Shaped by location and purpose
The school's special focus enable pupils to relate theoretical teaching with physical, sensory and experience-based learning. This type of learning has given shape to New Islands Brygge School.
- We have created an environment where both the setting and the teaching are centred around the oldest pupils. Teachers with special expertise are in charge of teaching, which takes place in project rooms rather than the traditional classroom. This challenges the children and gives them more responsibility. At the same time, it has also been important not to create a "mini-gymnasium". There must also be room for play and creativity, because it is still a school for children - just the bigger ones. I think the pupils have really welcomed the new school," says Head of School Aase Hammer.

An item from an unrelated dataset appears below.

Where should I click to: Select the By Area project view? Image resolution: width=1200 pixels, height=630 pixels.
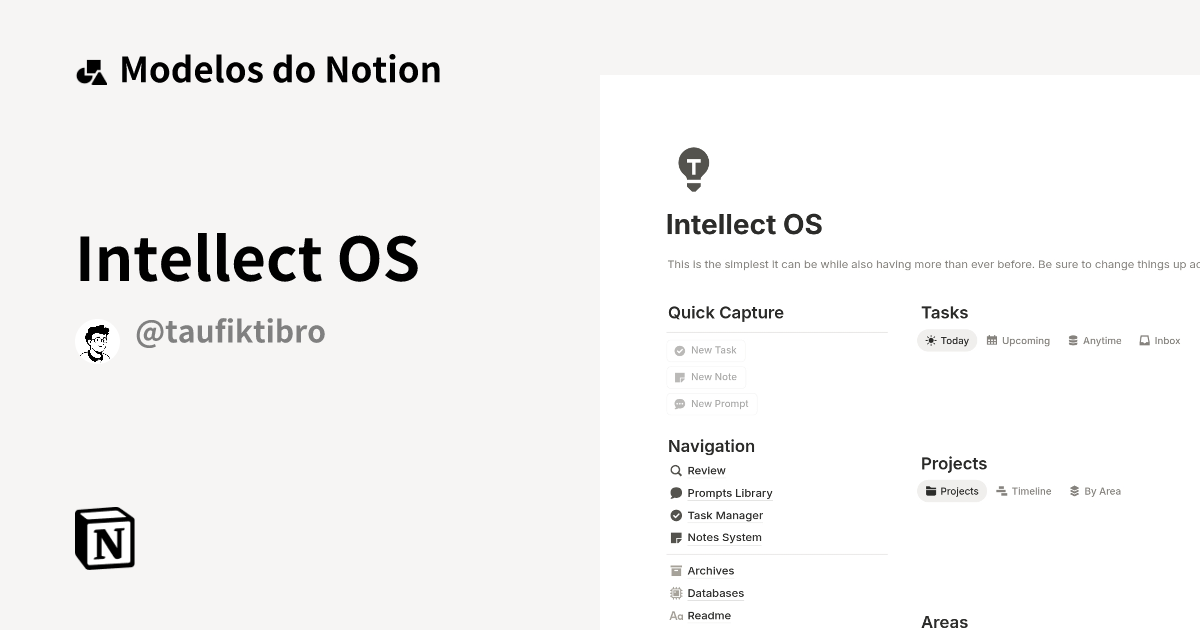pos(1095,491)
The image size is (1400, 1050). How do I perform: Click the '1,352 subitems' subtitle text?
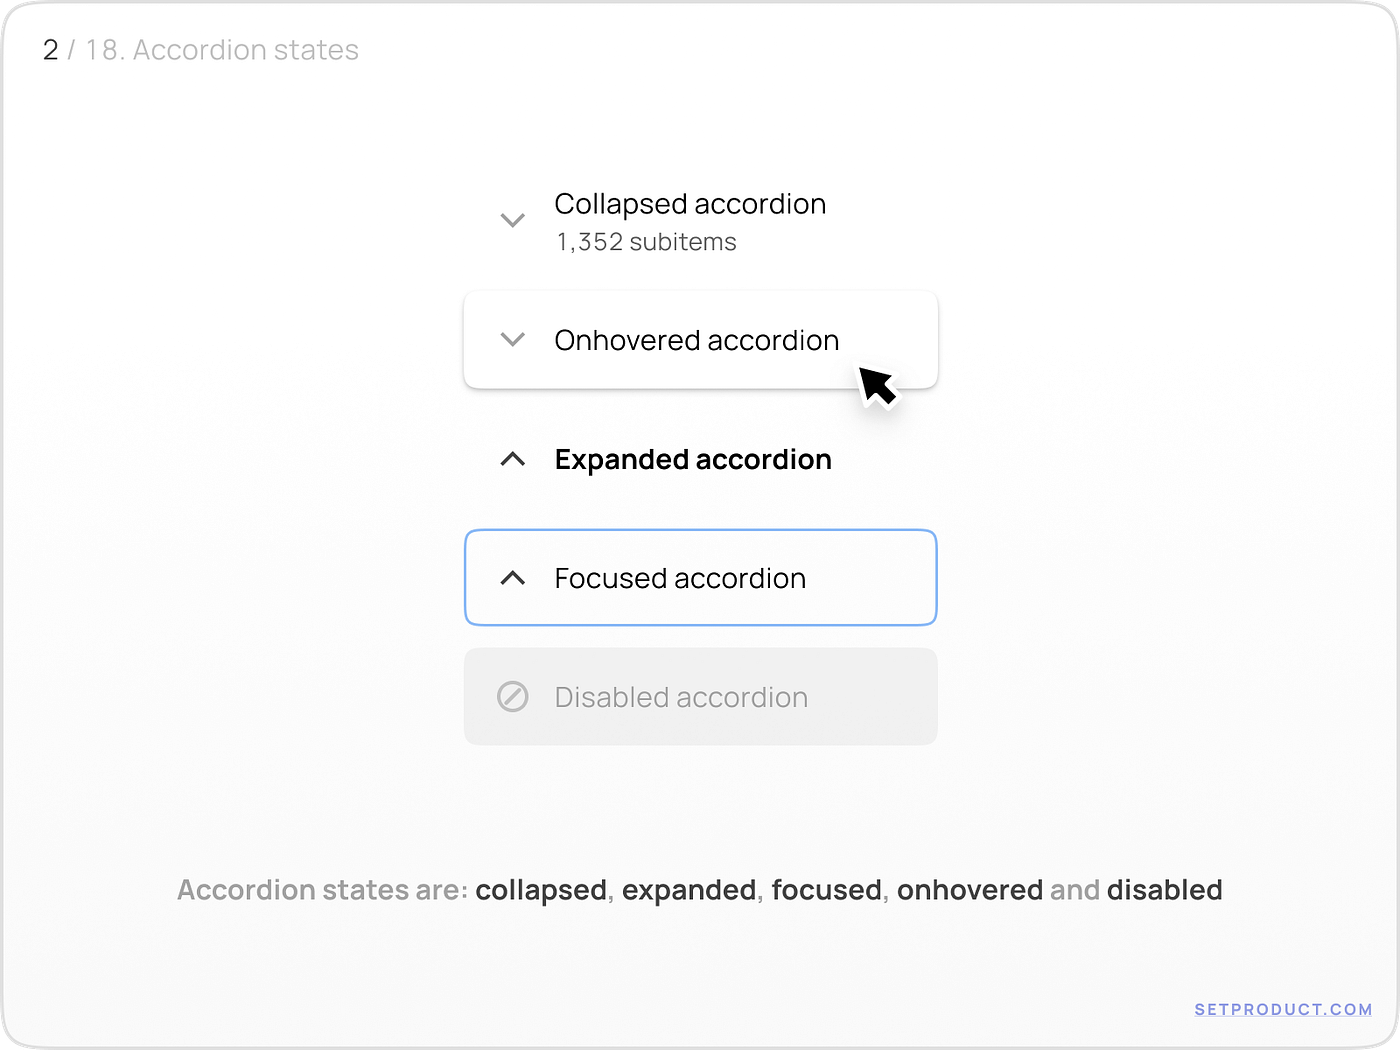point(645,241)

The building takes its triangular shape from the adjacent city, port and commons, which each serve as inspiration for the choice of materials and colours.

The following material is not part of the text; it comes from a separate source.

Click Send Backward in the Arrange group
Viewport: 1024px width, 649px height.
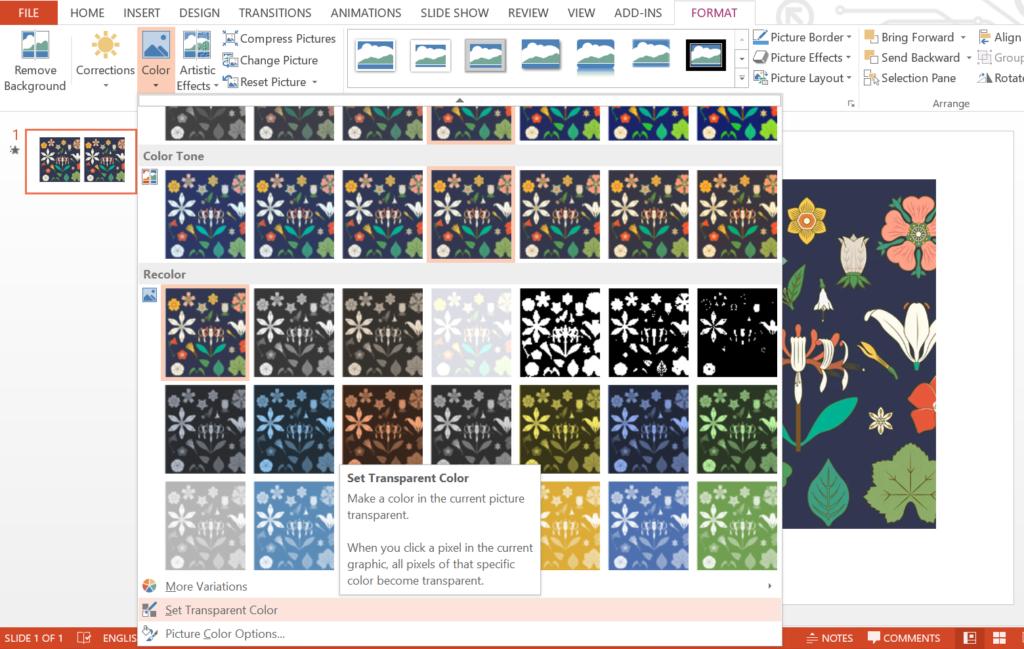[x=915, y=57]
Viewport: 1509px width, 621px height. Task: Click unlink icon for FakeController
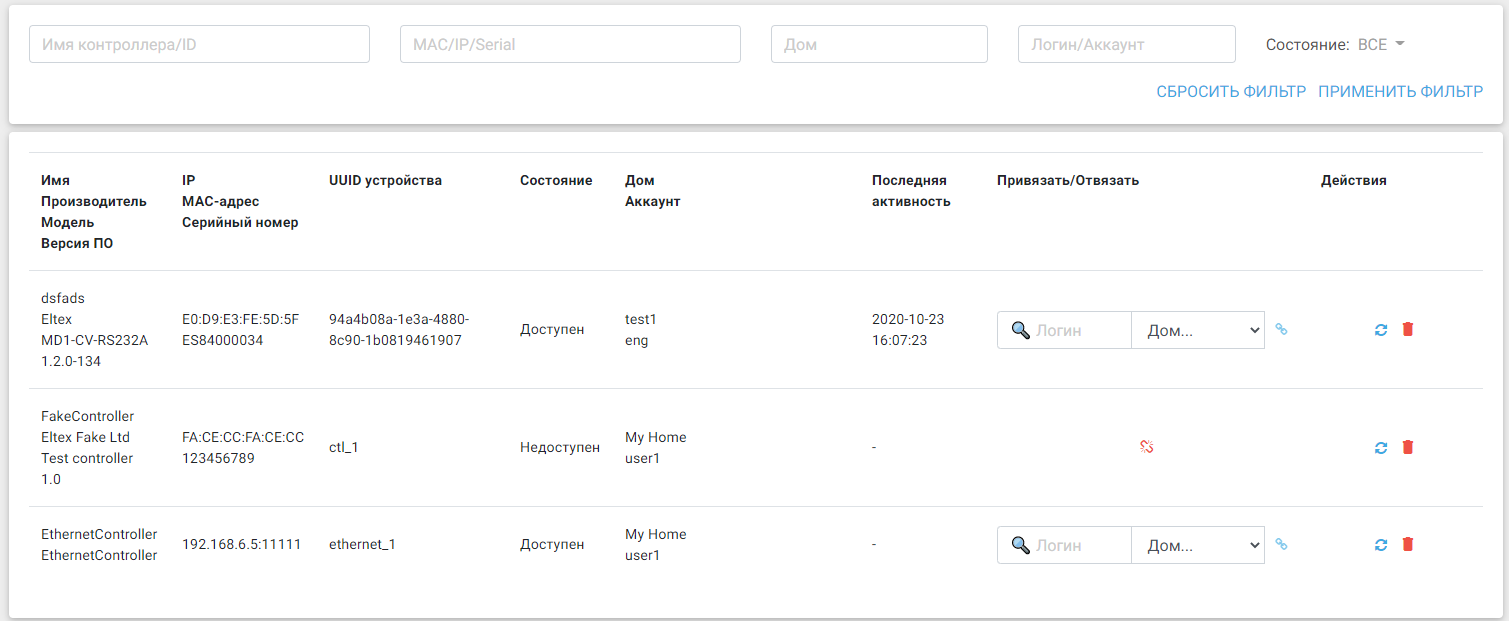1147,447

Since food is a key element of the school's identity, the dining hall is the central room. The double-high-ceilinged dining hall is not just the canteen, but also the hub which interconnects all of the school's functions. This makes the dining hall the gathering point where pupils can meet across the school's many activities.
Since movement is another focus area for the school, it is important that the school's architecture stimulates physical activity and play. This is achieved in particular through the building's dynamic spiraling design which, with a staircase motif, issues an invitation up to the school's active rooftop area. The roof landscape gives access to several of the school's functions, so that pupils can take a fun and active short cut across the roof.
The top part of the roof is the sports area, with ample opportunity for physical activity on the running track, in the parkour area, or in the enclosed ball pitch.